JD : Ah ! Malheureusement je n’ai pas ta culture du film adolescent, ça m’est donc difficile de juger et d’argumenter. Par contre ce que tu dis de l’évanouissement me fait penser à une chose. J’ai été assez surpris au début du film de voir une si longue séquence d’exposition avant le voyage dans le passé. En fait j’avais été trompé par la bande-annonce et ma petite mécanique personnelle. Je m’attendais à une histoire moins classique, quelque chose d’un peu absurde du type Un Jour sans Fin (ou Groundhog Day). J’aurais trouvé plus ambitieux que le film traite de l’adolescence à travers un personnage qui serait né vieux, plutôt que de jouer d’un voyage onirique dans le temps.

FC : Ah tu vois ! Oui Noémie Lvovsky a manqué d’audace, l’une des principales qualités d’Un Jour sans Fin ou d’autres films dans le genre, façon Retour vers le Futur. Ici la narration est nonchalante, molle, du coup on a bien du mal à se sentir intéressé par les personnages. Autre souci, sa vision de l’époque eighties : c’est grosso modo un défilé de fringues et objets « typiques ». Ca tourne vite au fétichisme ! En plus c’est son seul ressort comique : voir une femme mûre dans ses vêtements de gamine. Ca va deux minutes…

JD : Tu es dur quand même. Il n’y a peut-être rien de plus difficile que de faire une comédie. En l’occurrence, ce qui n’arrange rien, c’est qu’elle se frotte à un sujet hyper casse-gueule, car l’adolescence est quand même l’âge du cliché par excellence. En cela je trouve son projet courageux, et j’y vois plus qu’un défilé vintage.

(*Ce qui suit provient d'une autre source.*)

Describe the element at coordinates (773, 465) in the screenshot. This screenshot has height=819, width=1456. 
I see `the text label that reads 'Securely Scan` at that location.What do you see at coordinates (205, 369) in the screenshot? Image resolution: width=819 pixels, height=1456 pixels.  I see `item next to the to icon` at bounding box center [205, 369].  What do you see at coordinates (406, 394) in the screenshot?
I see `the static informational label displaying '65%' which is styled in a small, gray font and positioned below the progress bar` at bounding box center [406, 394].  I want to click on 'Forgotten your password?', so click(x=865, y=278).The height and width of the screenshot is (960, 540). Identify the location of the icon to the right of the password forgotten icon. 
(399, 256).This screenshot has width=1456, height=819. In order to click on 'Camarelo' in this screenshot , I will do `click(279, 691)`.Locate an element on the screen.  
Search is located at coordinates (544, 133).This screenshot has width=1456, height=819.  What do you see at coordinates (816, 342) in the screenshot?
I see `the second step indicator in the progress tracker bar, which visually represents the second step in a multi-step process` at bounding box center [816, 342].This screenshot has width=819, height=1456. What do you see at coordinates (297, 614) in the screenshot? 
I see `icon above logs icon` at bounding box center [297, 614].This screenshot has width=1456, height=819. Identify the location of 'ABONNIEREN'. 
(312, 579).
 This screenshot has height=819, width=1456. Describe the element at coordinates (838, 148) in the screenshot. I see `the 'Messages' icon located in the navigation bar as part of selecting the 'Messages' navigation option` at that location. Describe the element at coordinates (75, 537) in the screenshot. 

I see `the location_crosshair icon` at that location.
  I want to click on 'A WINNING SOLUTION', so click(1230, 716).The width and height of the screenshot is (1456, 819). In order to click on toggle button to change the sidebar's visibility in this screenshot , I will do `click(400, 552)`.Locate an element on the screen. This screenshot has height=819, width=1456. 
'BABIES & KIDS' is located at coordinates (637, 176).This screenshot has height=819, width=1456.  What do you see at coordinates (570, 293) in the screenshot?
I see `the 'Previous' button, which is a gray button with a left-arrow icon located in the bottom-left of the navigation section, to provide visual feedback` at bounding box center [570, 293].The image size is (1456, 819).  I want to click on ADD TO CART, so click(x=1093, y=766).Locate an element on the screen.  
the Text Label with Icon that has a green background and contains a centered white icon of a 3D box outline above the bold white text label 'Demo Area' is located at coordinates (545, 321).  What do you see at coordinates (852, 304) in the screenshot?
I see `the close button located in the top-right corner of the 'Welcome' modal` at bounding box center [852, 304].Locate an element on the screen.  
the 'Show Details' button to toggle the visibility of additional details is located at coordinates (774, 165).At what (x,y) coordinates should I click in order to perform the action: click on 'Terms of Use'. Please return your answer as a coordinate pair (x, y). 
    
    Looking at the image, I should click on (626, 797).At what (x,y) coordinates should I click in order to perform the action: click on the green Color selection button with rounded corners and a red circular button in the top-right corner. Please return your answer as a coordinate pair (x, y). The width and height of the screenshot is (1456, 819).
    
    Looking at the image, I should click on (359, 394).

Son ressort comique est peut-être moins à cet endroit que dans le décalage que le personnage principal subit en permanence, entre ce qu’elle sait d’avance et une certaine impuissance à modifier le cours de choses. A mon avis l’intérêt à ce sujet est qu’elle parvient à introduire dans cette distance un élément poétique : malgré ce décalage et la frustration de ne pouvoir empêcher ce qu’elle sait devoir arriver, elle trouve des chemins détournés pour se surprendre elle-même. Sa relation avec le prof de physique, ou la re-découverte de son premier amour sont les plus évidents. C’est dans cette articulation à mon sens que se trouve la pointe d’originalité de son film.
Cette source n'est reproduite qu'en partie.